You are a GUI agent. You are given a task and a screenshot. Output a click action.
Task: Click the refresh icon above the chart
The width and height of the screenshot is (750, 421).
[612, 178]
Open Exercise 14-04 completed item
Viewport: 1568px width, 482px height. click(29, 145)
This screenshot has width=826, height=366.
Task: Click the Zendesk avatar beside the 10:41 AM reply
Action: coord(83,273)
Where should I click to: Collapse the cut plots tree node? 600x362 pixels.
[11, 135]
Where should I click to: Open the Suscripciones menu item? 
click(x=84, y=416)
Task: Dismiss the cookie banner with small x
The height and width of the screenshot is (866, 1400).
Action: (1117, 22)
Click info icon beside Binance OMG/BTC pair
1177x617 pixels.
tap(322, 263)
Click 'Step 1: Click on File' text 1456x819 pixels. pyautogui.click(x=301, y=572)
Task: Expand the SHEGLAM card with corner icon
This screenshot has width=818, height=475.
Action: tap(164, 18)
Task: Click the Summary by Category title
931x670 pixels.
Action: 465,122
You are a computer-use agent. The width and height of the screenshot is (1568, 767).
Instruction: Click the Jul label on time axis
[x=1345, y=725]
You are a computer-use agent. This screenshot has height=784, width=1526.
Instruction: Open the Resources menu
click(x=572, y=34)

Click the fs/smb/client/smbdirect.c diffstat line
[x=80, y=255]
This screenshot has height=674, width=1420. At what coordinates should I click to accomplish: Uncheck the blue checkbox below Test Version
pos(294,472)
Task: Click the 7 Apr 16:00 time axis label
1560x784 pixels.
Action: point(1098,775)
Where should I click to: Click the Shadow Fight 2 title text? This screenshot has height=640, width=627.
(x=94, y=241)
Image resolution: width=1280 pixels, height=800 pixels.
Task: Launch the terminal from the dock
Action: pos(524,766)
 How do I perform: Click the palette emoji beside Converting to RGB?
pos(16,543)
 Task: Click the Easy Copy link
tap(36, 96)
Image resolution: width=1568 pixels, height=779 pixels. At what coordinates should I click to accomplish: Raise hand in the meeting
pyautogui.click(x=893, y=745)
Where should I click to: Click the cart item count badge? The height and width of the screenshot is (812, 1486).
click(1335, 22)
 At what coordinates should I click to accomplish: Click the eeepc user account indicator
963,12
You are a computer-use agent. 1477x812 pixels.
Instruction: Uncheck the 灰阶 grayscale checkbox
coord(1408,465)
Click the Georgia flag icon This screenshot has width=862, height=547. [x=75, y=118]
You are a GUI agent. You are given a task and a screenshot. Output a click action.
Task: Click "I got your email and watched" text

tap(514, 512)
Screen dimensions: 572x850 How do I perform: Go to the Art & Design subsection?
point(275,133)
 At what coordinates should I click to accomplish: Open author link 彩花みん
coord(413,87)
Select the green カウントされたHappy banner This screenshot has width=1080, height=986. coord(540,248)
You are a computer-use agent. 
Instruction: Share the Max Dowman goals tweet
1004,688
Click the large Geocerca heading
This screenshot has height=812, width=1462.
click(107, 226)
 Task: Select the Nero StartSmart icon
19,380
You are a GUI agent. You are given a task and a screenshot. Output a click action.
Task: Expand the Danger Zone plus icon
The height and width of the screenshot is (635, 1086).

════

**Directions**
Reproduce every item above verbatim, line by line, with no changes.

**Finished exercise**
You are a GUI agent. You are given a task and a screenshot. Output a click action.
Task: Click the refresh icon above the chart
The width and height of the screenshot is (750, 421).
[612, 178]
Open Exercise 14-04 completed item
Viewport: 1568px width, 482px height. click(29, 145)
This screenshot has width=826, height=366.
Task: Click the Zendesk avatar beside the 10:41 AM reply
Action: coord(83,273)
Where should I click to: Collapse the cut plots tree node? 600x362 pixels.
[11, 135]
Where should I click to: Open the Suscripciones menu item? 
click(x=84, y=416)
Task: Dismiss the cookie banner with small x
The height and width of the screenshot is (866, 1400).
Action: (1117, 22)
Click info icon beside Binance OMG/BTC pair
1177x617 pixels.
tap(322, 263)
Click 'Step 1: Click on File' text 1456x819 pixels. pyautogui.click(x=301, y=572)
Task: Expand the SHEGLAM card with corner icon
This screenshot has width=818, height=475.
Action: tap(164, 18)
Task: Click the Summary by Category title
931x670 pixels.
Action: 465,122
You are a computer-use agent. The width and height of the screenshot is (1568, 767).
Instruction: Click the Jul label on time axis
[x=1345, y=725]
You are a computer-use agent. This screenshot has height=784, width=1526.
Instruction: Open the Resources menu
click(x=572, y=34)

Click the fs/smb/client/smbdirect.c diffstat line
[x=80, y=255]
This screenshot has height=674, width=1420. At what coordinates should I click to accomplish: Uncheck the blue checkbox below Test Version
pos(294,472)
Task: Click the 7 Apr 16:00 time axis label
1560x784 pixels.
Action: point(1098,775)
Where should I click to: Click the Shadow Fight 2 title text? This screenshot has height=640, width=627.
(x=94, y=241)
Image resolution: width=1280 pixels, height=800 pixels.
Task: Launch the terminal from the dock
Action: pos(524,766)
 How do I perform: Click the palette emoji beside Converting to RGB?
pos(16,543)
 Task: Click the Easy Copy link
tap(36, 96)
Image resolution: width=1568 pixels, height=779 pixels. At what coordinates should I click to accomplish: Raise hand in the meeting
pyautogui.click(x=893, y=745)
Where should I click to: Click the cart item count badge? The height and width of the screenshot is (812, 1486).
click(1335, 22)
 At what coordinates should I click to accomplish: Click the eeepc user account indicator
963,12
You are a computer-use agent. 1477x812 pixels.
Instruction: Uncheck the 灰阶 grayscale checkbox
coord(1408,465)
Click the Georgia flag icon This screenshot has width=862, height=547. [x=75, y=118]
You are a GUI agent. You are given a task and a screenshot. Output a click action.
Task: Click "I got your email and watched" text

tap(514, 512)
Screen dimensions: 572x850 How do I perform: Go to the Art & Design subsection?
point(275,133)
 At what coordinates should I click to accomplish: Open author link 彩花みん
coord(413,87)
Select the green カウントされたHappy banner This screenshot has width=1080, height=986. coord(540,248)
You are a computer-use agent. 
Instruction: Share the Max Dowman goals tweet
1004,688
Click the large Geocerca heading
This screenshot has height=812, width=1462.
click(107, 226)
 Task: Select the Nero StartSmart icon
19,380
You are a GUI agent. You are given a task and a screenshot. Output a click action.
Task: Expand the Danger Zone plus icon
The height and width of the screenshot is (635, 1086).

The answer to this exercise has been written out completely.